Looking forward to watching it, though...


PJ

Re: Jan 2nd

Date: 2009-01-02 07:38 pm (UTC)
From: [identity profile] peterbirks.livejournal.com
Although I haven't seen series five yet (the newspaper editor, Clark Johnson, is a director of many Wire episodes and was also present for all seven series of Homicide) my favourite character is probably Bubbles, matched on the law side by the gay major. Honarable mentions to Avon Barksdale and Bunk....

PJ

Date: 2009-01-03 10:58 am (UTC)
From: [identity profile] jellymillion.livejournal.com
I listened to a rail industry spokesman making two contradictory arguments that were supposed to be supporting the price rise. I managed to stop myself emailing to point this out. This time.

I think the net cost to me is about a tenner a month. Even with the expected zero percent rise and zero bonus I can think of things that will concern me more.

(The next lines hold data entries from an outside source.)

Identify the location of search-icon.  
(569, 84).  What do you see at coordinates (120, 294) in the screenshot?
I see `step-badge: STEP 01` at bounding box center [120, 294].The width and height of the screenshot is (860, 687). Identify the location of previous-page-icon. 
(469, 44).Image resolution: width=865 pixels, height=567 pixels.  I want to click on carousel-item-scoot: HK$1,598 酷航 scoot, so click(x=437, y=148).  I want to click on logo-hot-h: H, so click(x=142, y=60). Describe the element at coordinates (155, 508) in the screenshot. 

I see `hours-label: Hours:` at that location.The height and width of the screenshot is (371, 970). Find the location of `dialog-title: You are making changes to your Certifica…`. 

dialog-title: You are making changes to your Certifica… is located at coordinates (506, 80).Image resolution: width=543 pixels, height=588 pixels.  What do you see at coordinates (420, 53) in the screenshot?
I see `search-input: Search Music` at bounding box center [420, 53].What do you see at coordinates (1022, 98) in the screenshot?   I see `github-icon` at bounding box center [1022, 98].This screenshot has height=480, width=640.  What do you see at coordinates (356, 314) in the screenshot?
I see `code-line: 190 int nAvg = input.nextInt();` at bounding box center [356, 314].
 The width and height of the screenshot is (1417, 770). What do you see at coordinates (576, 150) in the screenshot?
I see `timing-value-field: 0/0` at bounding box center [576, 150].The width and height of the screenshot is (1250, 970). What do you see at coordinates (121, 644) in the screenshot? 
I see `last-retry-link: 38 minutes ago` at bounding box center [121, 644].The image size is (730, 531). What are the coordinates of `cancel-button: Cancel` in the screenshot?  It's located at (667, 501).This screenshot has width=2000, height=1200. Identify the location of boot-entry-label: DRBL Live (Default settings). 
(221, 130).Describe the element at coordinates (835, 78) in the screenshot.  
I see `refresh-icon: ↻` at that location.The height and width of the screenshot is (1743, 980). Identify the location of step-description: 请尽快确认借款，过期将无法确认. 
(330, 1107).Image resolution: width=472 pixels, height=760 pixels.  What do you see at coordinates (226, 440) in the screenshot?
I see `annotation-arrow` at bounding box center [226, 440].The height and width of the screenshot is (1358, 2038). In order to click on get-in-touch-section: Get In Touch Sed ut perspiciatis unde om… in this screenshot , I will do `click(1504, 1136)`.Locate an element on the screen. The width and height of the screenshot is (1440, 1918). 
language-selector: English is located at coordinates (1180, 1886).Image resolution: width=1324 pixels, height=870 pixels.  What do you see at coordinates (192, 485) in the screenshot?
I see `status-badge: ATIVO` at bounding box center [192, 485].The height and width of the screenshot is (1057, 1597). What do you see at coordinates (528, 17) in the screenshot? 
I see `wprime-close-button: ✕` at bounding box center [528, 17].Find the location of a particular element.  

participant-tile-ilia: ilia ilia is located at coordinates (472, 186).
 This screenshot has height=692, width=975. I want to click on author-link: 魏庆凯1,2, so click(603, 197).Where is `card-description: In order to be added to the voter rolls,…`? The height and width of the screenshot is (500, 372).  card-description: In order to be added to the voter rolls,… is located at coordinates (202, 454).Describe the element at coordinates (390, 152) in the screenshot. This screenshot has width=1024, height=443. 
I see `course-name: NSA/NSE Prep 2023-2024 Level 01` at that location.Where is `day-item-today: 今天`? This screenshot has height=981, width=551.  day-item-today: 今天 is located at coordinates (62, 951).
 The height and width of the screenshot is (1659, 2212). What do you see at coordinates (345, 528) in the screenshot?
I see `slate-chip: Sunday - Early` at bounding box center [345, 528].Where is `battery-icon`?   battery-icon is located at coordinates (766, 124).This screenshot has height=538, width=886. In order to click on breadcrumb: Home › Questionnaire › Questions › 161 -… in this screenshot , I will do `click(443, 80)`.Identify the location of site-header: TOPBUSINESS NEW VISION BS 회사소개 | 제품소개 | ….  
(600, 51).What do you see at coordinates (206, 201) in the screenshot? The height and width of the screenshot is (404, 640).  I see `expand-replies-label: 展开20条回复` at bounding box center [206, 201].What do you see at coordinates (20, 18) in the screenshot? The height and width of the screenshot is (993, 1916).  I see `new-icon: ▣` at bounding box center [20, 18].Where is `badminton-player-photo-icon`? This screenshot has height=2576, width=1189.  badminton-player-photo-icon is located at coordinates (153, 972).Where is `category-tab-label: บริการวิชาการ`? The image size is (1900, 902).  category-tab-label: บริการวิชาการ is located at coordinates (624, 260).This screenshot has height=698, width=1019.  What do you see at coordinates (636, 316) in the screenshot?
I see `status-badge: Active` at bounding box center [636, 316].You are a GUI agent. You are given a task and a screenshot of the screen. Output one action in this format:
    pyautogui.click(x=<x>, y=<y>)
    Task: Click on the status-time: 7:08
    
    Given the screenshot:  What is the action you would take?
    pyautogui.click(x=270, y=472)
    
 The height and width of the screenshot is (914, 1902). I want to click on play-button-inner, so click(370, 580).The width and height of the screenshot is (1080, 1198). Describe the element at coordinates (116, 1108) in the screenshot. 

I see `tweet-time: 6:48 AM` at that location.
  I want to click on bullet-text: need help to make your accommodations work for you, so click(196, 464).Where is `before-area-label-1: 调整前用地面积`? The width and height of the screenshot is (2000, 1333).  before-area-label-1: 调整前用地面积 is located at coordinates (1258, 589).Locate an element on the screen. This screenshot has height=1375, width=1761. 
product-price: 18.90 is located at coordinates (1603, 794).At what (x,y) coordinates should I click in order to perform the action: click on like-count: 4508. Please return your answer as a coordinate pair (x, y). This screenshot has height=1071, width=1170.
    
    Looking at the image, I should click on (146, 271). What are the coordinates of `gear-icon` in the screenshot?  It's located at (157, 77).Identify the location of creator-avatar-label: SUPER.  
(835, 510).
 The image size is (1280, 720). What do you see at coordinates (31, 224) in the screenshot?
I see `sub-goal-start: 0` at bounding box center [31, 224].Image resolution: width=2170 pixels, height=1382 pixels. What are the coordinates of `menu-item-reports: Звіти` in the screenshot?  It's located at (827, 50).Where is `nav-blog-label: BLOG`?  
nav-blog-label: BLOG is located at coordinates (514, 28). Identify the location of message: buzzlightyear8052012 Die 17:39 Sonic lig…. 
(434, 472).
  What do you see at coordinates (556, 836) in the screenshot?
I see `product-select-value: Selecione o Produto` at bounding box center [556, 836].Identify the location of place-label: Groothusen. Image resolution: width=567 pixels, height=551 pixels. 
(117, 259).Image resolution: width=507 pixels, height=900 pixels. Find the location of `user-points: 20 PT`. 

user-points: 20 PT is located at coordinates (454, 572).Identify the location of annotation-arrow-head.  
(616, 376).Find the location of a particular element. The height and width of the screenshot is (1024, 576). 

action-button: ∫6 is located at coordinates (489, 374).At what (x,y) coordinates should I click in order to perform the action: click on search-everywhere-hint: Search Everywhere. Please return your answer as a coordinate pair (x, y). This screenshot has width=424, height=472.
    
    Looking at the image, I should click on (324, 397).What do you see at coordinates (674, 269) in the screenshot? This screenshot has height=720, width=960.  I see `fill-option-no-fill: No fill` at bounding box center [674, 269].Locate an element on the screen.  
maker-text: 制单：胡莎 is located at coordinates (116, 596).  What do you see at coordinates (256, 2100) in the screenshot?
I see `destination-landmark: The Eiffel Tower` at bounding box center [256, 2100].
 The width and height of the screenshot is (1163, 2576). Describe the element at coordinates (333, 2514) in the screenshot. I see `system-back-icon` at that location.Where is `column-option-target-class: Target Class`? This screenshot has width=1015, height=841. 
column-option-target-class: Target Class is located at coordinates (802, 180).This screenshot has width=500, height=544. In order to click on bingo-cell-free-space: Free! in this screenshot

Sometimes the media "debate" is so obviously artificial (let's see if we can find a couple of vaguely associated people to take opposing views in exchange for some airtime) and obviously created to fill a news void plus several hours of fatuous phone-ins.

Date: 2009-01-04 08:58 am (UTC)
From: [identity profile] peterbirks.livejournal.com
Yes, obviously there's the "fill the air time" problem, and this has always been a flaw on the Today programme on Radio Four. Too much "debate" that goes nowhere, and too little analysis. Radio Five is better at this and is probably of an intellectually higher quality than the Today programme when it's covering the news. Unfortunately (for R5) it's forced to cut to travel news and sports news for a good third of the broadcasting time. Still, if it gets us away from the self-satisfied John Humphrys, it's worth it.

PJ

Date: 2009-01-04 09:28 am (UTC)
From: [identity profile] jellymillion.livejournal.com
Well, maybe. The example I cited came from FiveLive, which I'll agrree is preferable, at least when Nicky Campbell is absent. I suspect it's mostly laziness and cost-benefit: decent analysis is hard work (especially when compared with asking fatuous questions of "experts") and the feeling is probably that it would go straight over the punters' heads. After all, the news should be entertaining.

Where possible I generally prefer to listen to the World Service.